At this point, it is unclear exactly what these countries would like to see in the fund’s final outlines.

“There is no clear idea what’s on their mind, what kind of fund they foresee,” El-Arini says.

Yet, Orenstein notes, “in private conversations, representatives of these countries have placed emphasis on a fund that leverages private finance as much as possible.”

No rubber stamps

A report released Monday, of which Orenstein is a lead author, urges the GCF board to follow through on a UNFCCC request that the fund develop procedures that would require close alignment with a host country’s needs before a project can go forward, particularly carving out a substantial space for civil society.

While similar mechanisms do exist in three exiting related multinational initiatives – the Clean Development Mechanism, the Global Environment Facility and the International Finance Corporation, the latter being the World Bank Group’s private-sector arm – the report suggests that these have often become toothless safeguards reduced to little more than rubber stamps.

It also warns that the role of the private sector in the GCF has shaped up as a new fight between the developed and developing worlds.

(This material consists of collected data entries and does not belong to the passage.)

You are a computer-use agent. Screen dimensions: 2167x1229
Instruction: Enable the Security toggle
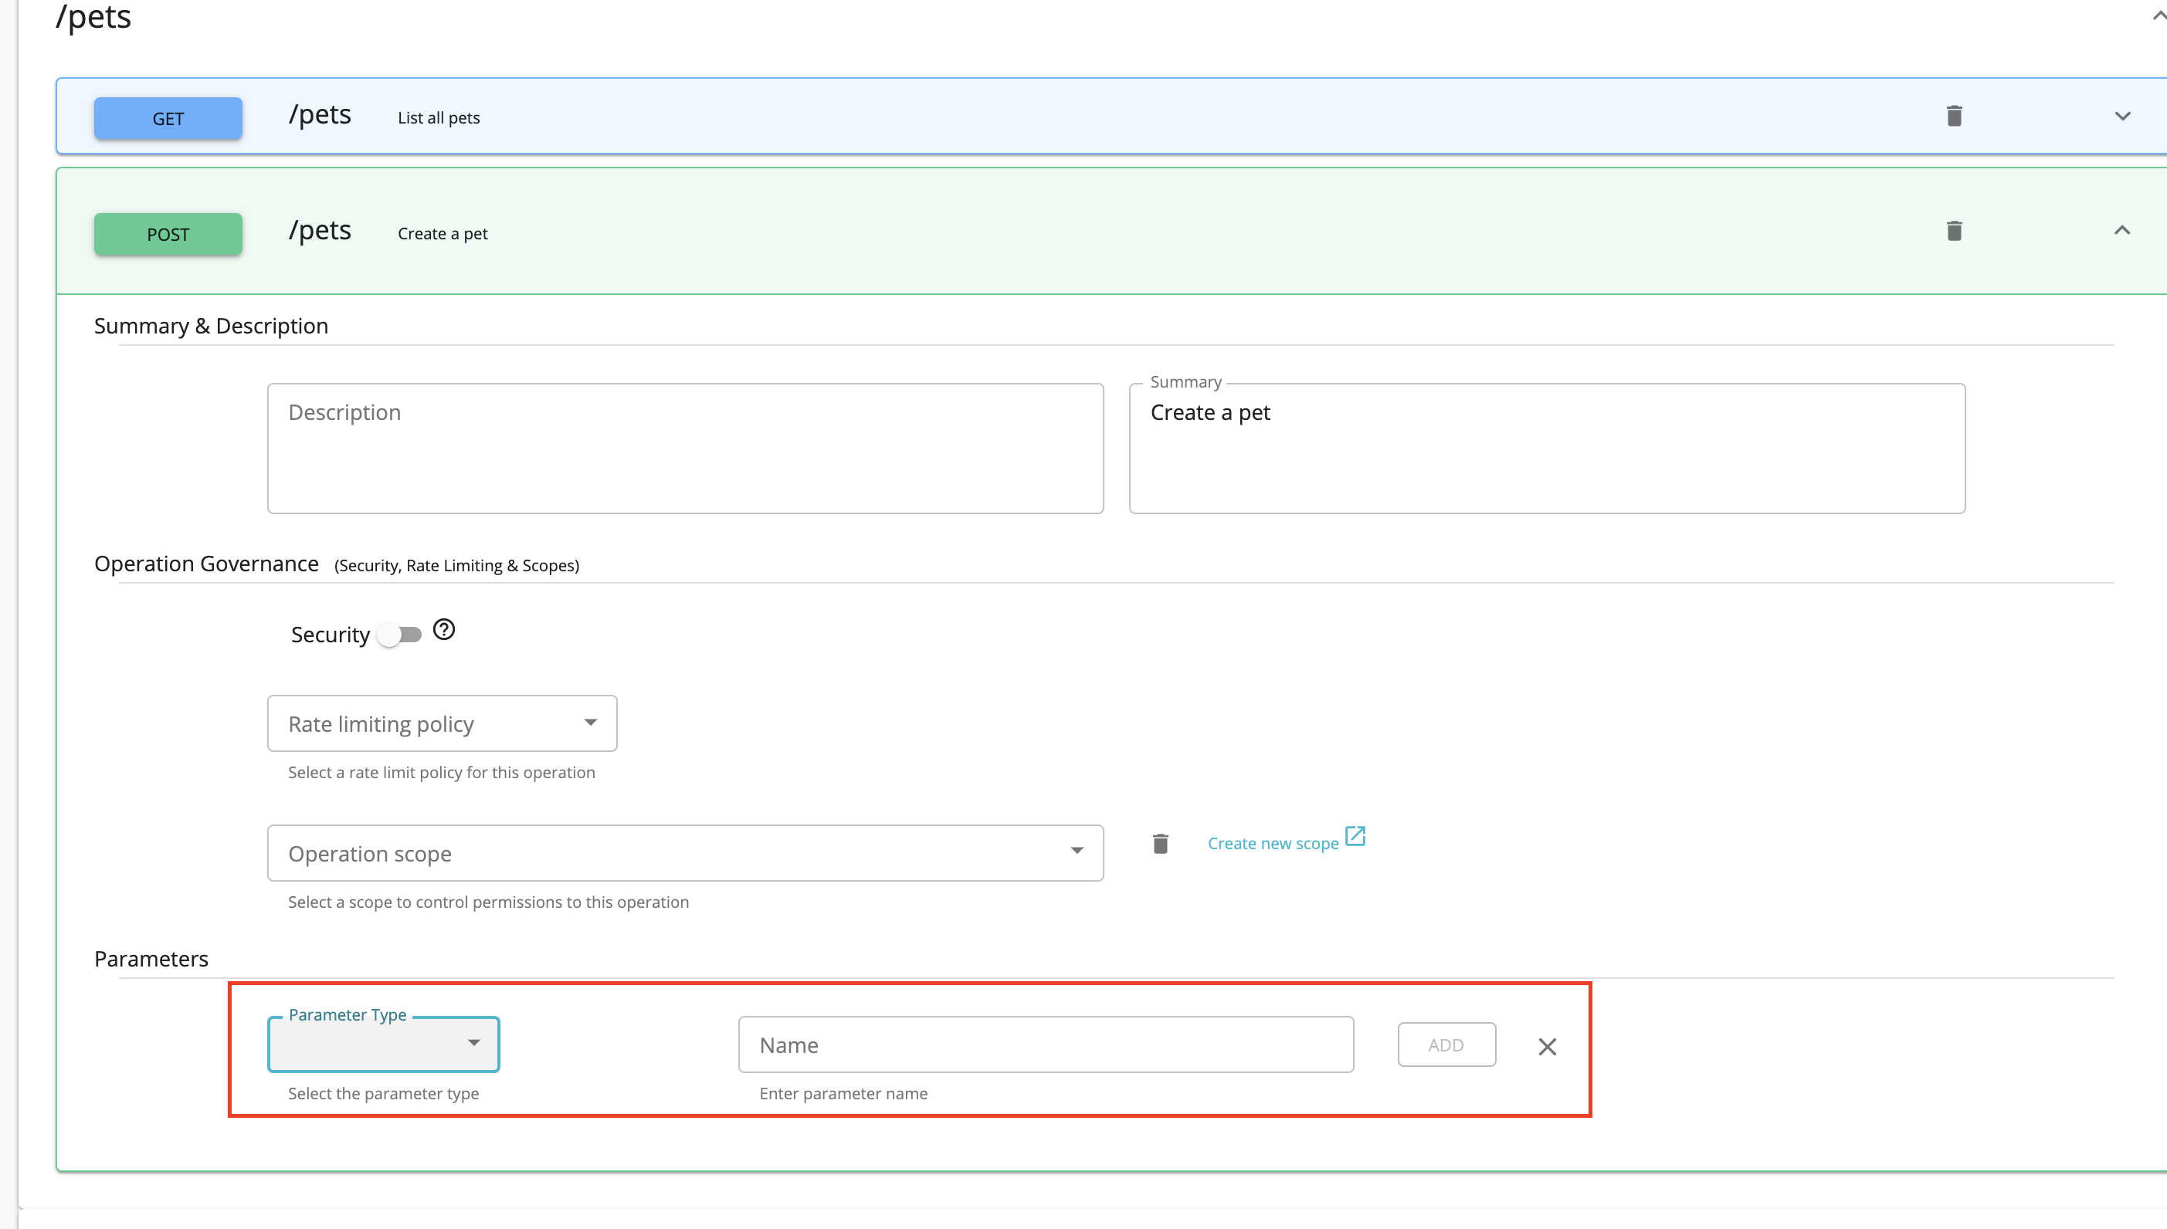[401, 635]
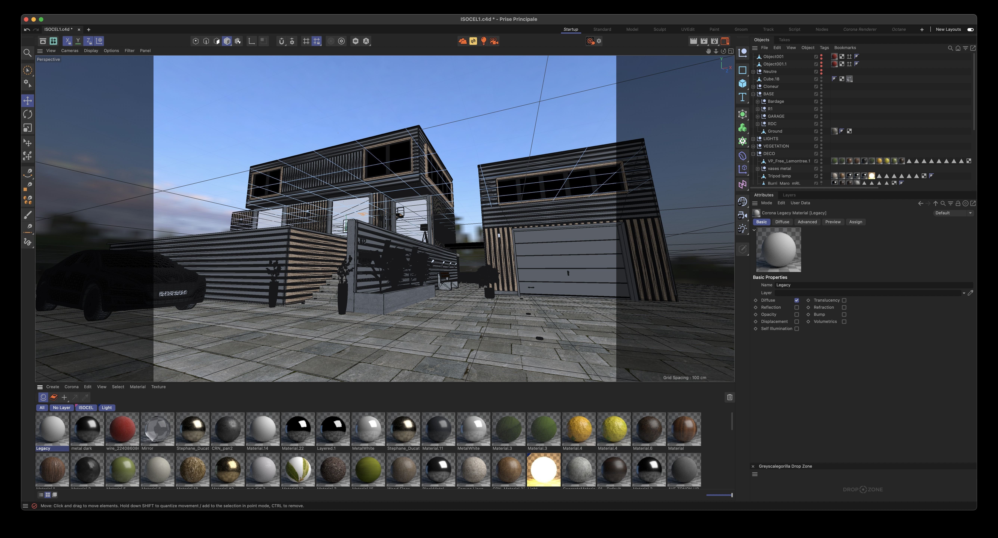998x538 pixels.
Task: Disable the Diffuse channel checkbox
Action: click(x=797, y=300)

“Throughout the development of the Green Climate Fund…developed countries…have insisted that the private sector be given direct access to finances from the GCF…[meaning that] firms would not have to clear their activities with national climate agencies,” the report states.

“Many developing countries, in contrast, have objected to direct access…because it could place the private sector in a position of creating de facto climate policies and programs, thus usurping the rightful role of government.”